Beginning with the line that contains "You are a GUI", print each line to the end of the data exactly. Omit the pictures.

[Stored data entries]
· · · · ·
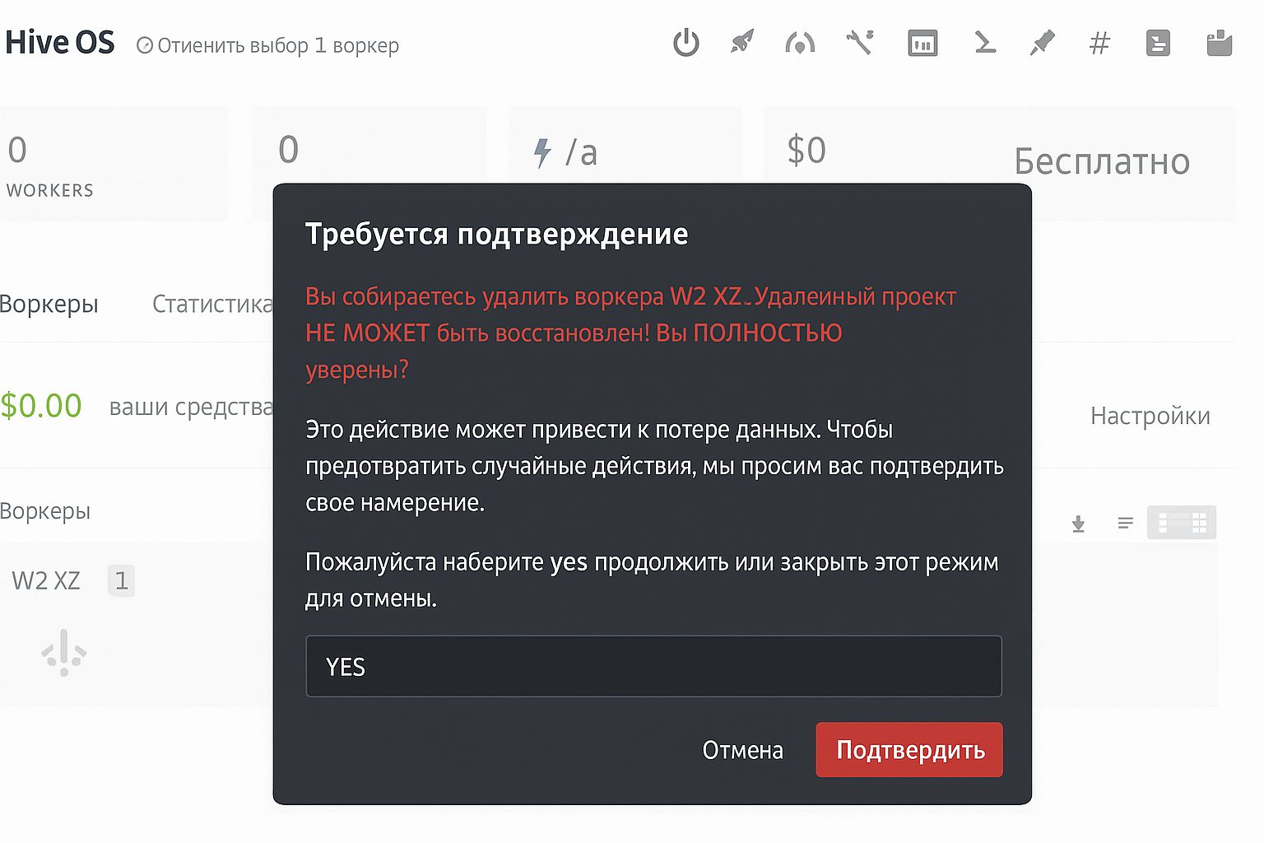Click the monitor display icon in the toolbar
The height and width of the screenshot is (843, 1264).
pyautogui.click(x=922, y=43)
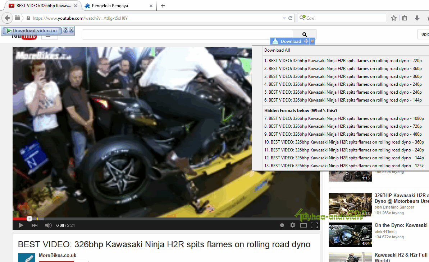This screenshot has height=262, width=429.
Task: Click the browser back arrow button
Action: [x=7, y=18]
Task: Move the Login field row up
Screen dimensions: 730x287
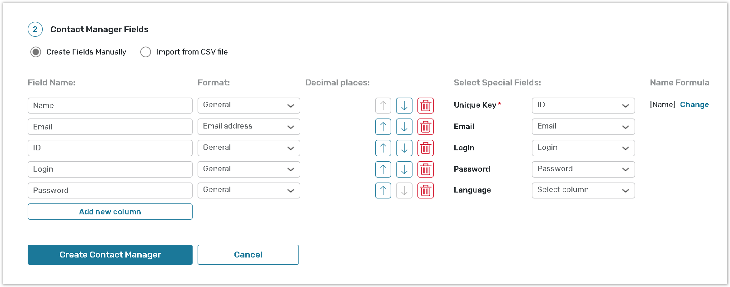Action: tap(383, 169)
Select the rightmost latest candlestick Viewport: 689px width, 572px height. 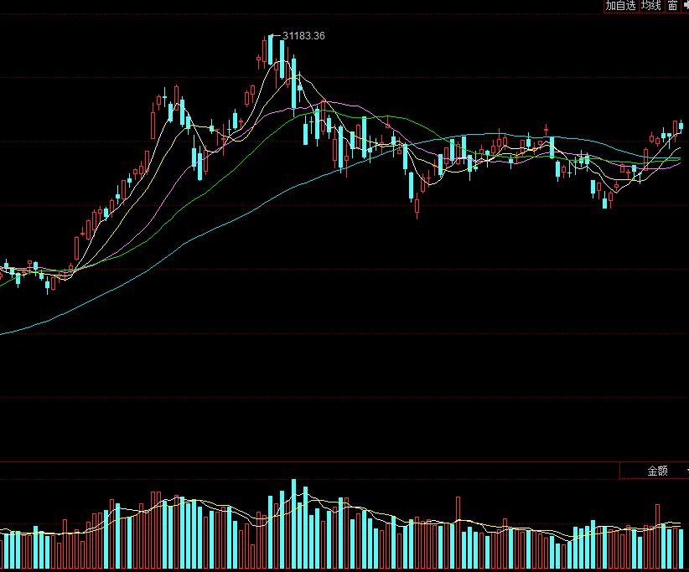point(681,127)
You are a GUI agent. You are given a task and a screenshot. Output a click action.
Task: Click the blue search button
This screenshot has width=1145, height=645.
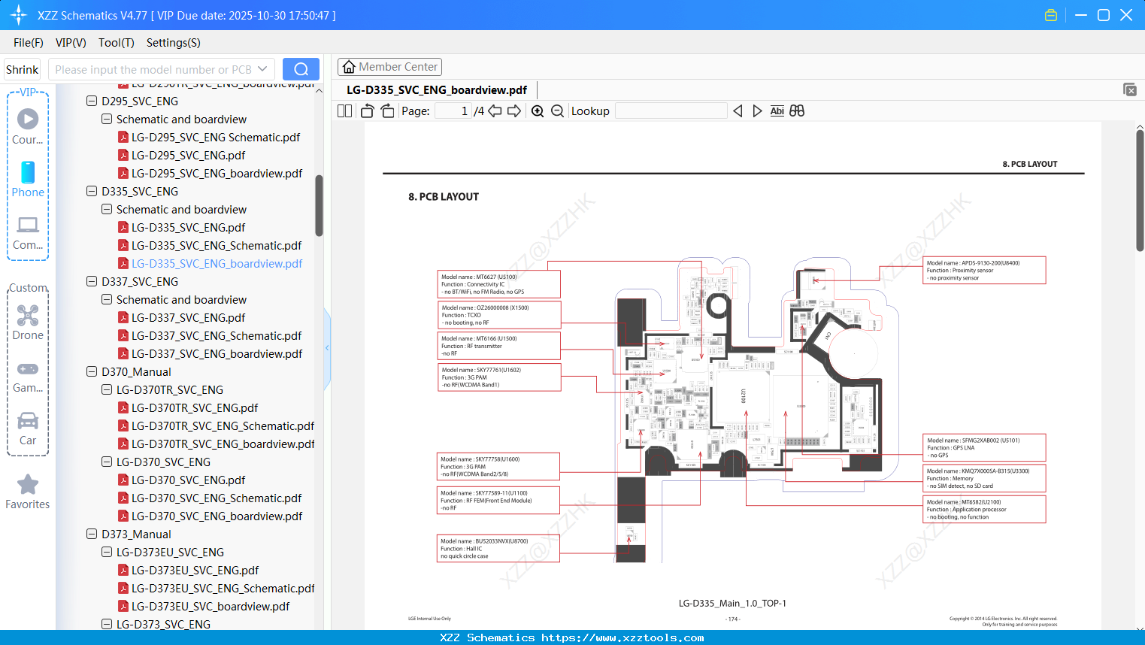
· · · · ·
**FINISHED EXERCISE**
You are a GUI agent. You are given a task and a screenshot. Output a click action.
Task: Click the blue search button
This screenshot has width=1145, height=645.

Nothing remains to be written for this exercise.